Charles Baechler, Pend Oreille District Court: pleaded guilty to criminal charges of sexual assaulting a woman who appeared in his courtroom. The victim, who had been a DWI offender, was also being divorced by her husband. Baechler himself served her the papers, then offered to let her stay at his lake cabin, where he attacked her. The CJC dropped its misconduct proceedings when the judge resigned. For the assault he was given two years probation and 30 days of electronic home monitoring.

Rudolph Tollefson, Pierce County Superior Court: is accused by the CJC of assorted misconduct dating back to 1997 including claims that the judge, upset at a court employee, chased her out of court and down a hallway, continuing his rant outside the elevator.
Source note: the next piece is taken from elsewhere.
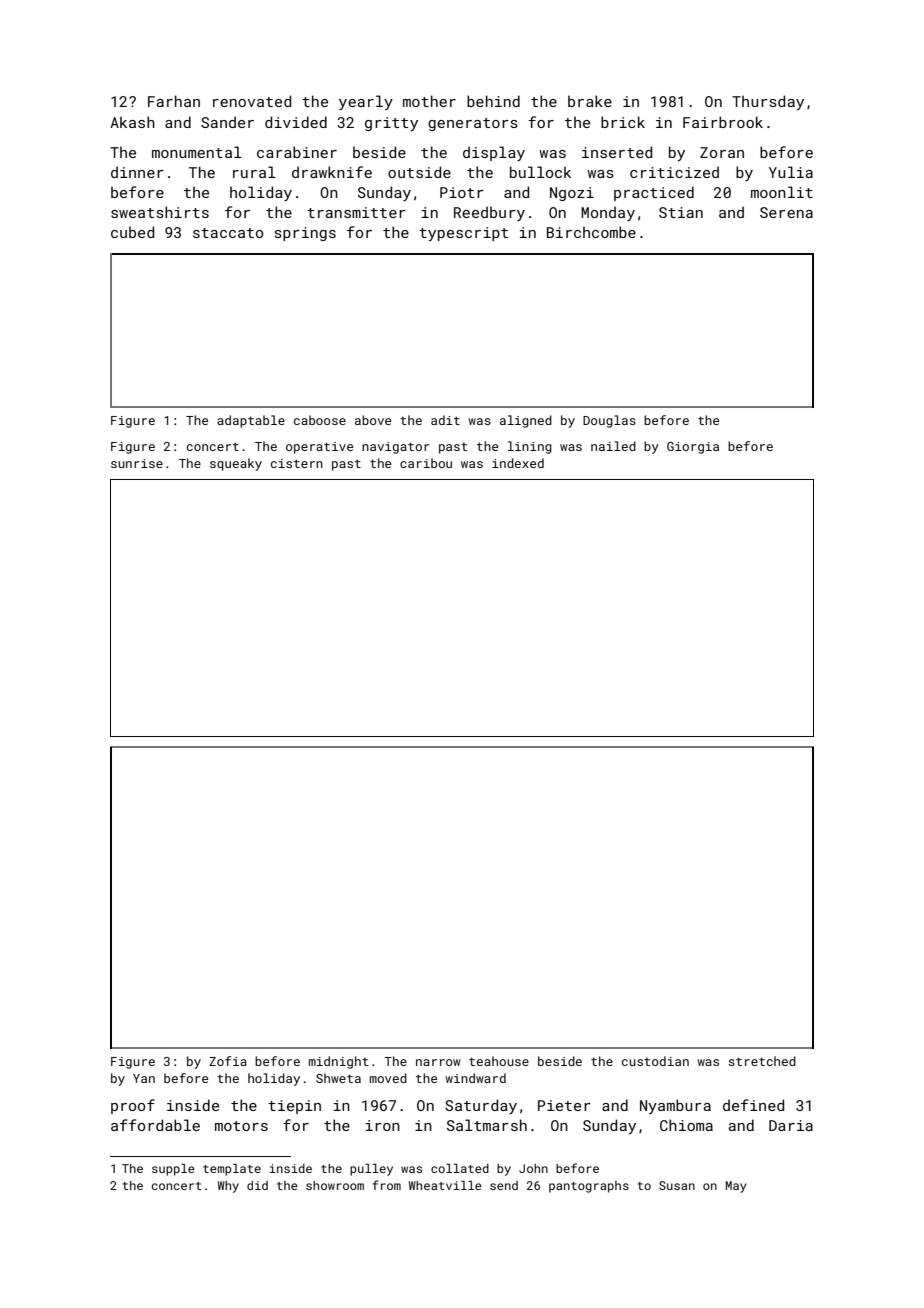 This screenshot has width=924, height=1308. What do you see at coordinates (438, 1062) in the screenshot?
I see `narrow` at bounding box center [438, 1062].
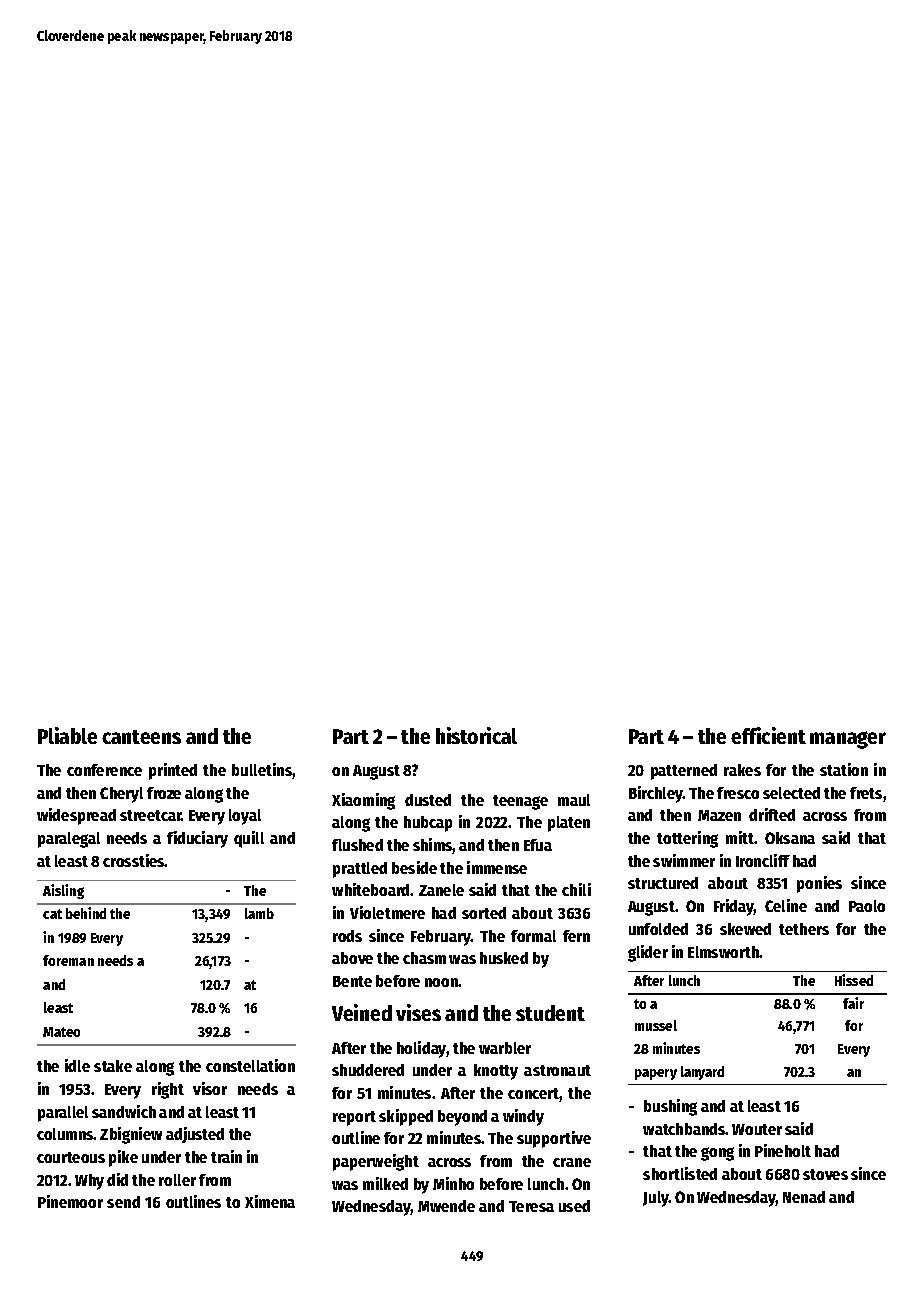  What do you see at coordinates (442, 982) in the image?
I see `noon` at bounding box center [442, 982].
He also allegedly chewed out another judge in a dispute over his courtroom and parking assignments. Tollefson denies the charges but admits his conduct was improper in berating the employee and has apologized.

W. Fred Aronow, Commissioner, Spokane County Superior Court: was accused of engaging excessively in military reserve business, of tardiness, and of misconduct toward a female employee, allegedly calling her “foxy lady . . . young chick . . . sexy,” asking if she and her husband had just “had a quickie in the parking lot,” and wondering if her husband had “showered before he jumped your bones.” He was suspended one month without pay.

Ralph Baldwin, Lakewood Municipal Court: was charged with inviting attorneys to share half a case of beer with him in his chambers while awaiting the outcome of a drunk-driving case. He later asked jurors to join him, observing, “I bet you never met a judge like me before.” At the end of the day, he drove off with a beer in hand. An apologetic Baldwin subsequently resigned. “I should have offered them something other than an alcoholic beverage,” he opined, “maybe a Tootsie Pop. . . .”

A’lan Hutchinson, Pierce County District Court: cited for appearing as a character witness in another court on behalf of a minister charged with child molestation. The charge of misusing the influential power of his position was later dismissed, but in 1995, he was censured for remarks he made to two gender-changing men who wanted to change their names to female as well. He lost his bid for reelection last year.

Ralph Turco, Tacoma Municipal Court: was charged with knocking his wife to her knees at a church music recital less than a week after he was admonished for making insensitive remarks in domestic violence cases. He was censured and his removal recommended, but opted not to seek reelection. He was earlier disciplined for flipping a coin to decide a case.